Here is a post by James Davis Nicoll at tor.com: Six Characters With Whom You Should Never, Ever Go Camping
The chances that you or someone close to you will vanish into the wilderness are even greater if you are a fictional character. Particularly a secondary character (known in the SF field as a redshirt). If you are, you should definitely read the following essay, which discusses the protagonists with whom you should never, under any circumstances, go camping. They will survive. You probably won’t….
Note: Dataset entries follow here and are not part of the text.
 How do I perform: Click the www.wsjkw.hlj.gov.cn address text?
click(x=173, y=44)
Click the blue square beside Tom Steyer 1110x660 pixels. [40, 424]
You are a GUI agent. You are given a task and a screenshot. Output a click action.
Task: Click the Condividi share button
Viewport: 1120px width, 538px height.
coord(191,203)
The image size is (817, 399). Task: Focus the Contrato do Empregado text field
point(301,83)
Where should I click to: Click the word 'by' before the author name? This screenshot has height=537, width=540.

Odysseus was skillful and cunning; he survived the decade-long Trojan War and came up with that notorious horse gambit. But Odysseus was not canny enough to avoid pissing off the god Poseidon. This is why it took Odysseus ten years to find his way across the thousand or so kilometers between Troy and his home isle of Ithaca. Odysseus’ companions were seasoned warriors, too: None survived, having fallen to a variety of outlandish hazards.
Nicholl then names five other protagonists who are dangerous to hang around with, including … drumrollllll … Cordelia Naismith! Is that funny? I thought it was funny. Nicholl is referring to the situation that took place right before she met Aral Vorkosigan for the first time. It’s true that was pretty hard on everyone she was with at the time.
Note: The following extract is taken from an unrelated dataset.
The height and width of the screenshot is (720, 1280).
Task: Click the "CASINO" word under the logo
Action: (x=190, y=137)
Nicholl also includes Rowan, the Steerswoman. I don’t know. Very important characters have survived so far. I’m sure a lot of people died, but sorry, I don’t actually remember much about them.
Hanging around with virtually any protagonist in SFF is likely to be bad for your health, isn’t it? If the story is filled with exciting violence and battles and so on, then a lot of extras are going to get killed … having said that, though I can think of plenty of examples, I believe I am now changing my mind about universally needing to avoid camping trips with protagonists. I can actually think of authors who never, or hardly ever, kill anybody important. Let me see if I can think of six protagonists you would absolutely want to go camping with.
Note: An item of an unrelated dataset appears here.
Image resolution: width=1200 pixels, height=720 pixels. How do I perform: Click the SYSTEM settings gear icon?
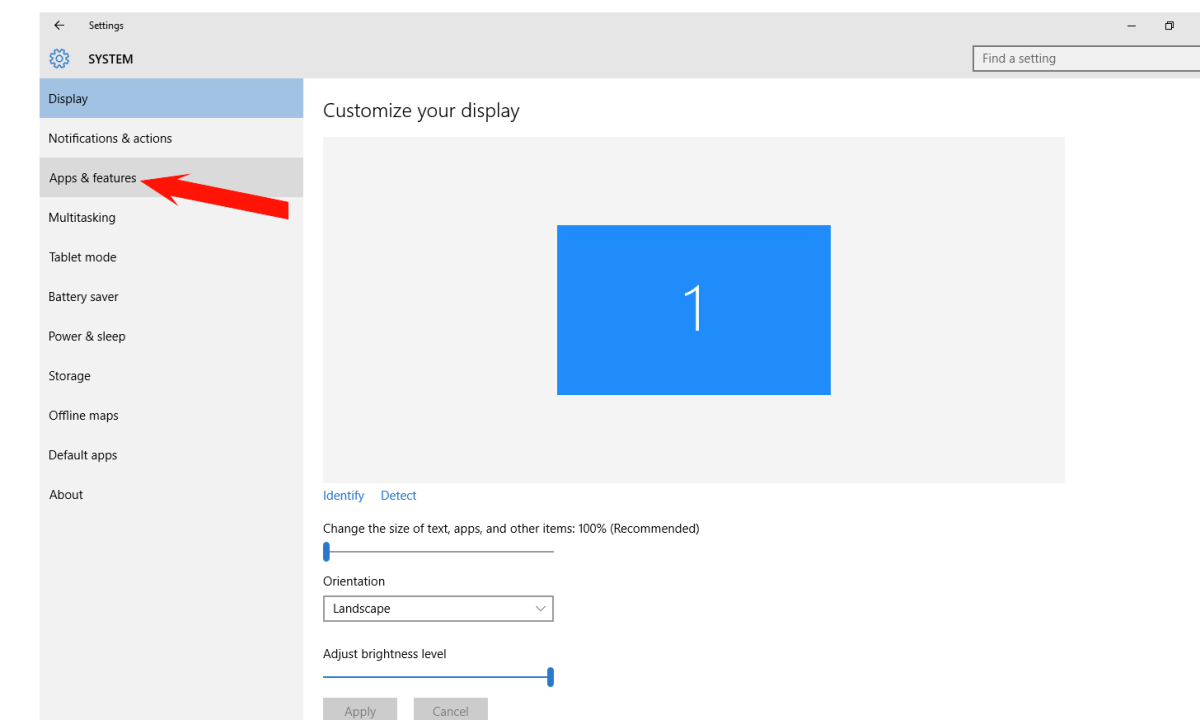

1. Miles Vorkosigan. Hanging out with him may well get you into trouble. But if you’re his friend, he will move heaven and earth to save you. That’s worth a lot.
2. Travis Chase in The Breach and the others in that series. The phrase “he will move heaven and earth to save you” brought this series to mind, because wow, if someone can and will do that, Travis is the one. Mind you, it’s possible you’ll go through the wringer en route to the end of the story. Especially if you’re his girlfriend, because in that case there might be a teensy tendency for you to get kidnapped by bad guys.
3. Oh, hey, in honor of Murderbot winning the Hugo, how about Murderbot? Camping qua camping might not be the murderbot’s idea of a fun leisure activity, but I’m sure it would be happy to stand around watching media while you and your friends went camping. And when something went wrong and someone started trying to kill you, as long as you were nice people, it would go to a lot of trouble to save you.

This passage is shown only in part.